▶ What you are asked to do
Copy out the material from the line containing "Open the author name Jeremy Mullen" through the line containing "pos(143,29)", including both of those lines. Leave the pictures out of your copy.

▶ Data
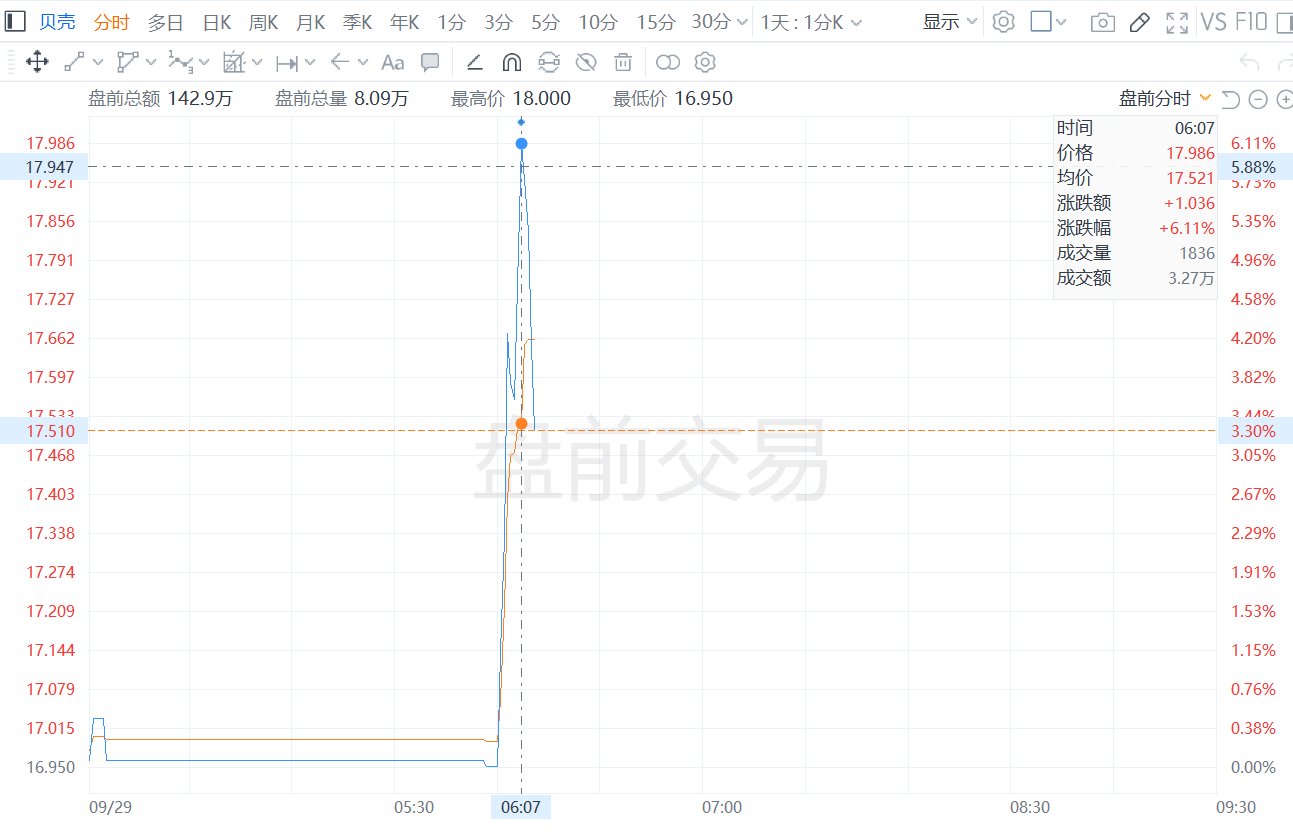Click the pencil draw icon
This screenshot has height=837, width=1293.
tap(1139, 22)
* * *
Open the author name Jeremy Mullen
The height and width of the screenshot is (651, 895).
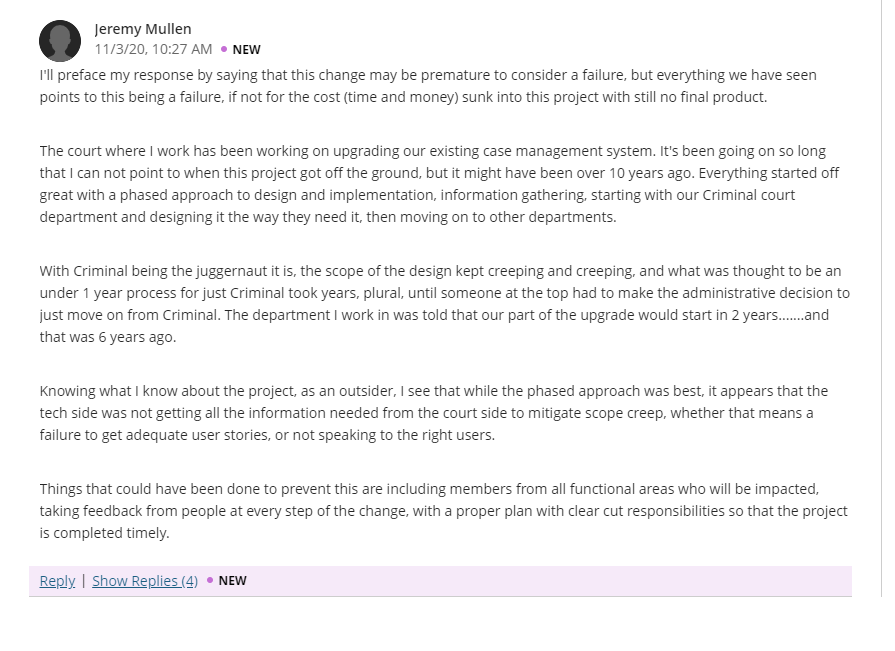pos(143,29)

▶ Complete answer
Open the author name Jeremy Mullen
The height and width of the screenshot is (651, 895).
pos(143,29)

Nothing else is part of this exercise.